» **YOUR INSTRUCTIONS**:
Rewrite every item below, changing each "x-axis label" to "x-axis year label" and leaving all other text as it is.
##### DATA SECTION
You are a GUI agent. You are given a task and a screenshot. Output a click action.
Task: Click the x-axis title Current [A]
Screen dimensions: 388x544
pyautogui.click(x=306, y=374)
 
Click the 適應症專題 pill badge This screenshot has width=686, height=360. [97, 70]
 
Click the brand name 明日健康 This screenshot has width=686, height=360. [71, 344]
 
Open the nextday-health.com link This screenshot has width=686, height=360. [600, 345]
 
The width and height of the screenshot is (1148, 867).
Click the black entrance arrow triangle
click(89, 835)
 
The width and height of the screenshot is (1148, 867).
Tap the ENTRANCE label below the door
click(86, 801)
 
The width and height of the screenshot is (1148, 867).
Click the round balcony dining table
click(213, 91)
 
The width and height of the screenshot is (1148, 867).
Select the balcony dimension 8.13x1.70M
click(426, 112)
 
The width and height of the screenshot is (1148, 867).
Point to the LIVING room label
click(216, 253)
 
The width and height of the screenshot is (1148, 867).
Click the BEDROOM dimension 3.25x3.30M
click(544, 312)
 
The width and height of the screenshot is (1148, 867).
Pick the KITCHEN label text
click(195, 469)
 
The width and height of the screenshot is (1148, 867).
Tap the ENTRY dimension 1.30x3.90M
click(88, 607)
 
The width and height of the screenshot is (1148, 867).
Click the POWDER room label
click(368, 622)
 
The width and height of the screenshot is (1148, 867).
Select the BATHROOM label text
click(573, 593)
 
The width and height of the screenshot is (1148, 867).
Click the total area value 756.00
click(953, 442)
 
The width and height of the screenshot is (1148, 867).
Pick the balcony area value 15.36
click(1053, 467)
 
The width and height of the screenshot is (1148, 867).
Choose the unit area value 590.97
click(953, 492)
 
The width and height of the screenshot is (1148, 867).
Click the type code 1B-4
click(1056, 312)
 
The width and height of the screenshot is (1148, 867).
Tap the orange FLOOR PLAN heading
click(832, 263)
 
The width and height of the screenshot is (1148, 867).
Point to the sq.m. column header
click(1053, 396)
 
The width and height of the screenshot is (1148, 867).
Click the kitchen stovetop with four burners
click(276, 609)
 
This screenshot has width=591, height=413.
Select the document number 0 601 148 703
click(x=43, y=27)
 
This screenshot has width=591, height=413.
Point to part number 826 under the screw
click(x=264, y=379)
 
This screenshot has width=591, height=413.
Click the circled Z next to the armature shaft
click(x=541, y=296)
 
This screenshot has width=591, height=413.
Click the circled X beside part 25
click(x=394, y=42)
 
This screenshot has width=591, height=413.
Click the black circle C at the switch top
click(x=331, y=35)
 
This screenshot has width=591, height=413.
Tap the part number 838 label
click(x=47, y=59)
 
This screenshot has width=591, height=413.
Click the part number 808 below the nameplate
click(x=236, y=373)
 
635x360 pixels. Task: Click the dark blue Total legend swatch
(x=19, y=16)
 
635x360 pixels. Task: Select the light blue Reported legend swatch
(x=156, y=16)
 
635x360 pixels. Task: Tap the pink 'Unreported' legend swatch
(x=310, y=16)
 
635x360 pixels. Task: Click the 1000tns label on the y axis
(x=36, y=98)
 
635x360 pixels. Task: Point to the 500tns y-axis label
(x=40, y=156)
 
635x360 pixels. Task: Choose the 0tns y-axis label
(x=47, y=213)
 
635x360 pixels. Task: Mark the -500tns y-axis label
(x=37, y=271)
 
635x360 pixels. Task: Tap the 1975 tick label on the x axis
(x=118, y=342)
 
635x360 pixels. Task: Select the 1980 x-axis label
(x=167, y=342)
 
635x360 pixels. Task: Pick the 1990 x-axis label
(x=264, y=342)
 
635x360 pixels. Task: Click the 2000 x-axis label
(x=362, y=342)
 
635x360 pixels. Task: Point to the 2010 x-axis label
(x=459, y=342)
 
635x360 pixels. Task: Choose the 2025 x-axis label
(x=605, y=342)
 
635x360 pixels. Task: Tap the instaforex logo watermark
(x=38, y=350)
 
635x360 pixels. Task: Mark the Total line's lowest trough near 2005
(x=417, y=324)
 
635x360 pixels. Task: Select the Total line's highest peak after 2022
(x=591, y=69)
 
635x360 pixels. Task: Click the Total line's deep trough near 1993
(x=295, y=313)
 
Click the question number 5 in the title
##########
» **TASK RESULT**:
You are a GUI agent. You are given a task and a screenshot. Output a click action.
Task: Click the x-axis title Current [A]
Screen dimensions: 388x544
pyautogui.click(x=306, y=374)
 
Click the 適應症專題 pill badge This screenshot has width=686, height=360. [97, 70]
 
Click the brand name 明日健康 This screenshot has width=686, height=360. [71, 344]
 
Open the nextday-health.com link This screenshot has width=686, height=360. [600, 345]
 
The width and height of the screenshot is (1148, 867).
Click the black entrance arrow triangle
click(89, 835)
 
The width and height of the screenshot is (1148, 867).
Tap the ENTRANCE label below the door
click(86, 801)
 
The width and height of the screenshot is (1148, 867).
Click the round balcony dining table
click(213, 91)
 
The width and height of the screenshot is (1148, 867).
Select the balcony dimension 8.13x1.70M
click(426, 112)
 
The width and height of the screenshot is (1148, 867).
Point to the LIVING room label
click(216, 253)
 
The width and height of the screenshot is (1148, 867).
Click the BEDROOM dimension 3.25x3.30M
click(544, 312)
 
The width and height of the screenshot is (1148, 867).
Pick the KITCHEN label text
click(195, 469)
 
The width and height of the screenshot is (1148, 867).
Tap the ENTRY dimension 1.30x3.90M
click(88, 607)
 
The width and height of the screenshot is (1148, 867).
Click the POWDER room label
click(368, 622)
 
The width and height of the screenshot is (1148, 867).
Select the BATHROOM label text
click(573, 593)
 
The width and height of the screenshot is (1148, 867).
Click the total area value 756.00
click(953, 442)
 
The width and height of the screenshot is (1148, 867).
Pick the balcony area value 15.36
click(1053, 467)
 
The width and height of the screenshot is (1148, 867).
Choose the unit area value 590.97
click(953, 492)
 
The width and height of the screenshot is (1148, 867).
Click the type code 1B-4
click(1056, 312)
 
The width and height of the screenshot is (1148, 867).
Tap the orange FLOOR PLAN heading
click(832, 263)
 
The width and height of the screenshot is (1148, 867).
Point to the sq.m. column header
click(1053, 396)
 
The width and height of the screenshot is (1148, 867).
Click the kitchen stovetop with four burners
click(276, 609)
 
This screenshot has width=591, height=413.
Select the document number 0 601 148 703
click(x=43, y=27)
 
This screenshot has width=591, height=413.
Point to part number 826 under the screw
click(x=264, y=379)
 
This screenshot has width=591, height=413.
Click the circled Z next to the armature shaft
click(x=541, y=296)
 
This screenshot has width=591, height=413.
Click the circled X beside part 25
click(x=394, y=42)
 
This screenshot has width=591, height=413.
Click the black circle C at the switch top
click(x=331, y=35)
 
This screenshot has width=591, height=413.
Tap the part number 838 label
click(x=47, y=59)
 
This screenshot has width=591, height=413.
Click the part number 808 below the nameplate
click(x=236, y=373)
 
635x360 pixels. Task: Click the dark blue Total legend swatch
(x=19, y=16)
 
635x360 pixels. Task: Select the light blue Reported legend swatch
(x=156, y=16)
 
635x360 pixels. Task: Tap the pink 'Unreported' legend swatch
(x=310, y=16)
 
635x360 pixels. Task: Click the 1000tns label on the y axis
(x=36, y=98)
 
635x360 pixels. Task: Point to the 500tns y-axis label
(x=40, y=156)
 
635x360 pixels. Task: Choose the 0tns y-axis label
(x=47, y=213)
 
635x360 pixels. Task: Mark the -500tns y-axis label
(x=37, y=271)
 
635x360 pixels. Task: Tap the 1975 tick label on the x axis
(x=118, y=342)
 
635x360 pixels. Task: Select the 1980 x-axis year label
(x=167, y=342)
 
635x360 pixels. Task: Pick the 1990 x-axis year label
(x=264, y=342)
 
635x360 pixels. Task: Click the 2000 x-axis year label
(x=362, y=342)
 
635x360 pixels. Task: Point to the 2010 x-axis year label
(x=459, y=342)
 
635x360 pixels. Task: Choose the 2025 x-axis year label
(x=605, y=342)
 
635x360 pixels. Task: Tap the instaforex logo watermark
(x=38, y=350)
 
635x360 pixels. Task: Mark the Total line's lowest trough near 2005
(x=417, y=324)
 
635x360 pixels. Task: Select the Total line's highest peak after 2022
(x=591, y=69)
 
635x360 pixels. Task: Click the Total line's deep trough near 1993
(x=295, y=313)
 
Click the question number 5 in the title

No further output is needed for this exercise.